White paper for the Workshop on Databases for Biology

H. V. Jagadish
Univ. of Michigan

There is a proliferation of data sources in biology. Each research group and each new experimental technique seems to generate yet another source of valuable data. This data is not represented in any standard format. Usually it is not possible to define a tightly-specified standard format that is general enough to anticipate the needs of this new data sources. Even when open standards such as XML are used to represent data, they are frequently in the form of customized, source-specific, schemas. Moreover, schemas themselves change frequently, as knowledge in the field evolves, and new attributes are found to be of importance.
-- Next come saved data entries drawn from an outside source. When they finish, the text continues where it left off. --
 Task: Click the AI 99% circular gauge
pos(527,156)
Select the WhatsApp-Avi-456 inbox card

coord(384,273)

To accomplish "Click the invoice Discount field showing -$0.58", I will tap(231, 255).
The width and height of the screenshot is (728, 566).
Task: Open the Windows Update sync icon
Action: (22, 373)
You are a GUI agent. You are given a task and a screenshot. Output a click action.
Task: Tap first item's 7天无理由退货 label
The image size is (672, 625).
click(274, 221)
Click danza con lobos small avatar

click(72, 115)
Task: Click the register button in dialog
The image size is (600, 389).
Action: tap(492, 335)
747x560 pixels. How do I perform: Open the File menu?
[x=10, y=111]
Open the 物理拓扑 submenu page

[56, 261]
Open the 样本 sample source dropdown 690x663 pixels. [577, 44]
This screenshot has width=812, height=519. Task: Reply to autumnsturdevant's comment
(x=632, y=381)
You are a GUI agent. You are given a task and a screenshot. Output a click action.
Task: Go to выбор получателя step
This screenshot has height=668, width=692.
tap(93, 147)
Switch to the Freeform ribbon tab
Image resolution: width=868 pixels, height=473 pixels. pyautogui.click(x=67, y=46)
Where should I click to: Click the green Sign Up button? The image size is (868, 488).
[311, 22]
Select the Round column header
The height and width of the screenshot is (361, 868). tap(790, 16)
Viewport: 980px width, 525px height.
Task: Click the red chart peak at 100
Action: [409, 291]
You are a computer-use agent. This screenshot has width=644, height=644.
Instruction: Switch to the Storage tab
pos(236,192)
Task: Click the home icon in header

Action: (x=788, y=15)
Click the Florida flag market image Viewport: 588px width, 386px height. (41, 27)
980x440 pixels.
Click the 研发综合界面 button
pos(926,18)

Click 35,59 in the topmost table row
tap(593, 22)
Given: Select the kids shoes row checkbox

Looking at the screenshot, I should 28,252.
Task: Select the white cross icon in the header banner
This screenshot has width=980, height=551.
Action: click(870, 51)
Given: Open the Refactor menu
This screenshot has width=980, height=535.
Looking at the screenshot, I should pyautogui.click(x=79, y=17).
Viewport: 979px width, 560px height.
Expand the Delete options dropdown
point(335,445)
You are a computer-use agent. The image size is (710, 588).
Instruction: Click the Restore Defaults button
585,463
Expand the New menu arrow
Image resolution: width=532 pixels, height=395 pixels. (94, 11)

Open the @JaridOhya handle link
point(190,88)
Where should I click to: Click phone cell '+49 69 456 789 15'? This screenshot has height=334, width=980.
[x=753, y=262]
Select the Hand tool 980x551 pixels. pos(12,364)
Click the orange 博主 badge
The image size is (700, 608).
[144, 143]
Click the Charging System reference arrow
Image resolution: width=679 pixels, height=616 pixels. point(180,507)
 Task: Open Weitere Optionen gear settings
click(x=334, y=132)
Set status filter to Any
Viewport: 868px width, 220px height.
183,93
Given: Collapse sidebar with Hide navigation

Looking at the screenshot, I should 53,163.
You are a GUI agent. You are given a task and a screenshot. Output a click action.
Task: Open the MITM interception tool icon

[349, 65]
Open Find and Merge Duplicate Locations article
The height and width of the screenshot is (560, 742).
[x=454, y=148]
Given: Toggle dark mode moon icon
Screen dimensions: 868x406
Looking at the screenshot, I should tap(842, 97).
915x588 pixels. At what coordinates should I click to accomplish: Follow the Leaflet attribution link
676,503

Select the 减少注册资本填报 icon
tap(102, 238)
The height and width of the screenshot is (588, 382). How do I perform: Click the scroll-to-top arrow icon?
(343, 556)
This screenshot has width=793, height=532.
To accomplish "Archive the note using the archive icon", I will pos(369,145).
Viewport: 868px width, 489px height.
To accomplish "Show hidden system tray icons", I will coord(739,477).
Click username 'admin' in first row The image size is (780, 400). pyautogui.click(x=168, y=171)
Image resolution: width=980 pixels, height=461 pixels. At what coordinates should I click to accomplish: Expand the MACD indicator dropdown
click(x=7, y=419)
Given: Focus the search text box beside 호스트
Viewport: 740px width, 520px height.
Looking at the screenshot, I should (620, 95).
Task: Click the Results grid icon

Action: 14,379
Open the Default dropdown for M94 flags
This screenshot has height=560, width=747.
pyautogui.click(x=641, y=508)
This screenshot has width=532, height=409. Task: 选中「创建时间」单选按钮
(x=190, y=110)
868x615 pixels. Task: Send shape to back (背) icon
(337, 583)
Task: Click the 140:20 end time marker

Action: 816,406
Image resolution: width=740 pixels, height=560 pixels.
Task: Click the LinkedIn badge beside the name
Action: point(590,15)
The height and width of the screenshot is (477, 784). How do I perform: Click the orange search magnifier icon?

Researchers relying on the integration of data from multiple such sources need help.

Even researchers conducting experiments, and therefore quite likely interested in a comparatively limited class of sources of data, need help. Since experiments are expensive to conduct, reuse of data is desirable whenever possible, for instance by patching together information derived from multiple previous experiments conducted for possibly different purposes. Effectively performing such data integration requires good metadata annotation with respect to experimental conditions and similar other information regarding each data set in question. However, such annotations are frequently missing. Even when present, they are frequently incomplete and never standardized.

Some standards for meta-data specification are beginning to emerge. For instance, MESH is used widely to annotate medical literature, and UMLS has been proposed as the next step beyond it. Drug ontologies have been developed based on chemical components and on functional characterization. While development of a standardized domain-specific ontology is of value, there is much information that such ontologies are not likely to capture. For instance, details of the experimental conditions, possibly considered trivial at the time of the experiment itself, may turn out to be crucial at a later time. No ontology is likely to have a priori captured such detail.

In addition to metadata regarding the environment, the experiment, and so forth, there is also considerable local metadata that could be associated with individual data items (or sets of data items). For instance, scientists may often wish to annotate specific readings, by way of explanation, or to record an insight not evident from just the numbers. Similarly, data can be of variable quality, due to experimental error of various sorts, and also because science progresses by advancing hypotheses not all of which are eventually substantiated. We should provide facilities to maintain data provenance to enable tracing the derivation of each item in a database. We should also keep track of reliability quantitatively, through the association of probabilities, and similar other quantitative expressions.

At the University of Michigan, we have been studying these issues, and currently have partial solutions in place, based on our Timber XML data management project. Specifically, we are able to capture quantitative and qualitative reliability information associated with facts at any granularity [ProTDB]. We are also able to represent the experimental technique used to obtain the data, along with relevant environmental factors that may be important in future interpretation of the data.

Using the above as a basis, we have begun to address the problem of integrating the large amount of web accessible data available to the biological enterprise, focusing specifically on protein interaction data. We find that there is significant overlap in content among sources as well as innumerable links connecting the source contents to each other. We are developing new data representation and integration techniques that permit effective integrated representation of such disparate overlapping data, along with all of the environmental and reliability annotations mentioned above.